Меланхолия следует за механизмами логично. Вообще, любое слово — тоже ведь механизм, а уж термин — тем более. Так что и «меланхолия» механизм, который хочет сделать механизмами все расплывчатое на свете: выстроить руины, выморочить ремейк, подделать что-нибудь с лучшими намерениями. Такой новый знак — реальности за ним уже нет — меланхолию немного уничтожит.

У частной меланхолии есть естественное ограничение (речь о королеве Виктории): «Ее заботили мертвые вещи и память об умершем принце Альберте, и если память она привыкла хранить без посторонней помощи, то вещи приходилось заменять, но заменять точными копиями. Смерть подступала не в виде сгущающихся сумерек, а как постепенно высветляющееся поле зрения — вплоть до белого фона». Иначе в общественных вариантах, там меланхолия исчезает тогда, когда перестает ощущаться зазор между оригиналом и копией.

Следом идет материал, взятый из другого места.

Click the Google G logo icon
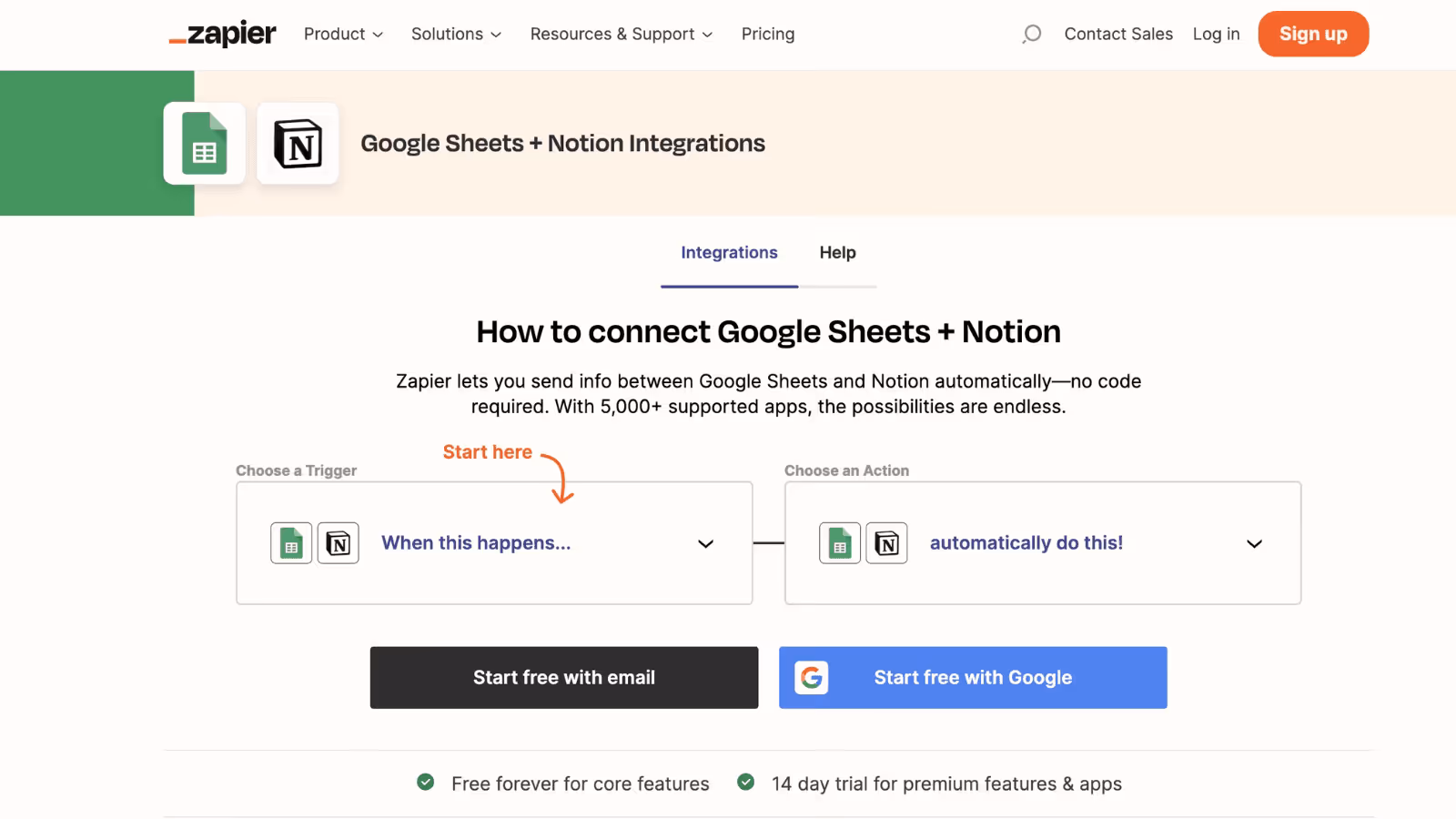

Ну как ХХС. Впрочем, там не меланхолия, но навязанность, а вот варшавское Старе Място будто всегда было.

Это не об отдельных артефактах, это тема создания потенциально всеобъемлющего механизма, реконструкторы будут просто его элементами. Но только вот о воссоздании динозавров: «Все начинается с того, что в 1825 году Гидеон Мэнтелл обнаруживает и описывает скелет игуанодона. Внешний облик животного будет им реконструирован по аналогии с современной игуаной, увеличенной до гигантских размеров — в первом динозавре трудно было разглядеть собственную образность, отличную от всего, что мы видим вокруг».

Вот тут как-то обнадеживающе возникает связь неживого и живого: что и как ни описывай, ни реконструируй — все равно начнется Present Contignious, ну и довлетъ дневи злоба его. А меланхолия стоит себе на границе между прошлым, сделавшимся механизмом, и нынешним. Если она возникла — значит, эта граница где-то неподалеку.